Zoro mantuvo la vista fija en Robin un instante, luego miró al paciente.
—¿Cómo fue la caída? —preguntó el peliverde.
—Oh, bueno, mis compañeros y yo estábamos amarrando las cuerdas del trapecio cuando me resbalé y caí… Deben haber sido unos dos metros más o menos. Yo no estaba tan arriba.
Robin se acercó para palpar cerca del abdomen, buscando algún signo de distensión, y preguntó:
—¿Trapecio?
—Sí, trabajo en el circo… ¿No han oído hablar de él? Llegamos hace poco.
Zoro y Robin intercambiaron miradas.
“Fenómeno de circo”.
Un hombre mayor entró torpemente por la puerta principal de urgencias.
—¡Norbit! ¿Cómo estás? ¿Y tu hermano?
El paciente volteó a mirar desde su camilla.
—¡Aquí estoy! —exclamó, levantando la mano.
El hombre se acercó y suspiró con alivio.
—Menos mal, muchacho.
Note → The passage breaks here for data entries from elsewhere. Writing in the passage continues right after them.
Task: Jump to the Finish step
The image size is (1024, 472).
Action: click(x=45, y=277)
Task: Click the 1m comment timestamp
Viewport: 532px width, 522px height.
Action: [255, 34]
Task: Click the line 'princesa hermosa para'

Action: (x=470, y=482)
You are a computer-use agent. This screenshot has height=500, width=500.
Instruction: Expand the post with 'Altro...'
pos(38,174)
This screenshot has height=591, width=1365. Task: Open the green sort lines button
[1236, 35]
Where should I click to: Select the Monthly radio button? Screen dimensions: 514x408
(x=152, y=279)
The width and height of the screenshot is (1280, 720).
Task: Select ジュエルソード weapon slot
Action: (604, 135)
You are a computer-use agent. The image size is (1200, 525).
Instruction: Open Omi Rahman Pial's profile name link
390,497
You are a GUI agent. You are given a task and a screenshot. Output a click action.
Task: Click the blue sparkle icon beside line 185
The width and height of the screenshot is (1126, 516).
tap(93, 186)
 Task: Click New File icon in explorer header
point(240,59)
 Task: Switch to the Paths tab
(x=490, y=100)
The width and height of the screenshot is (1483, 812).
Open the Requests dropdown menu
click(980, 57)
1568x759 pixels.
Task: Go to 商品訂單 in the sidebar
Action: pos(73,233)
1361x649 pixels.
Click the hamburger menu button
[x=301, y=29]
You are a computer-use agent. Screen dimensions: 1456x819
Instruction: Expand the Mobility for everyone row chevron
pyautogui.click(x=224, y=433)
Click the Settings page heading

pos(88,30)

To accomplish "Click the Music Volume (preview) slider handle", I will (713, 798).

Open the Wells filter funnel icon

Te vi en la ambulancia y me asusté.
Zoro y Robin intercambiaron miradas antes de fijarse en el recién llegado.
—Soy Norbit el primero, su abuelo.
Ambos doctores asintieron, sin saber muy bien qué decir.
—¿Mini Norbit está bien? —preguntó el anciano, mirando a Robin y a Zoro.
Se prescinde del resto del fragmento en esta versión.